Given the extent to which Hitler persuaded or tempted the citizens of Austria and Germany, two of the worlds most culturally and intellectually advanced nations, into carrying out his nefarious schemes, his infamy, and theirs, naturally preoccupies us. We sometimes forget that Hitlers chief adversary for the greater part of the Second World War was in no way less wicked. When the historical record is examined fairly, the difference between the depravity of the two men is difficult to discern. Most of the perceived differences are a function of Stalins one unquestionable triumph: the image of himself and of the state he largely created.
In the decades since his death, the world has slowly come to an understanding of his remarkable success in that endeavor, together with an awareness of his innumerable crimes. There are still die-hard apologists to be found for the man and his system, and not only in Russia, but by and large they are in pretty much the same global circus as Holocaust deniers.
The sorry history of Stalins propagandistic triumphs, and its slow unraveling, also lies outside the scope of this book. However, such an understanding is necessary in order to comprehend the reality of the war between the two evil empires. Stalins great trick was to convince the world that the Red Army had beaten Hitler outright; at that task he succeeded brilliantly. That the state he presided over was, in the words of one economic historian, a victorious loser, is realized either imperfectly or not at all; one frequently has the impression that the collapse of the Soviet state and its main satellites is seen as a natural event, like a tsunami or an earthquake. There is a vague realization of general causes and effects, but a rather imperfect understanding of the particulars.

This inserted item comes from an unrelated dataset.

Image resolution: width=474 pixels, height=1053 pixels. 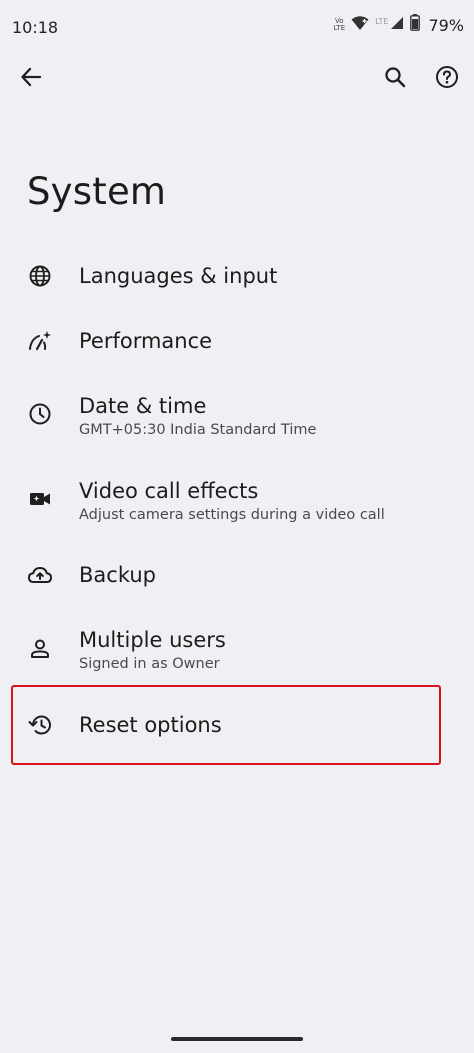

One very particular cause of the collapse of the Soviet Union was the Second World War. Looking at the wreckage of Berlin in May 1945, comparing it with Moscow, it was easy to believe that Stalin was victorious. Sixty years later, the architecture tells a different story. Both dictators sought out a war that ended in their mutual destruction. Germanys was apparent in May 1945; the Soviet Unions implosion came four and a half decades later.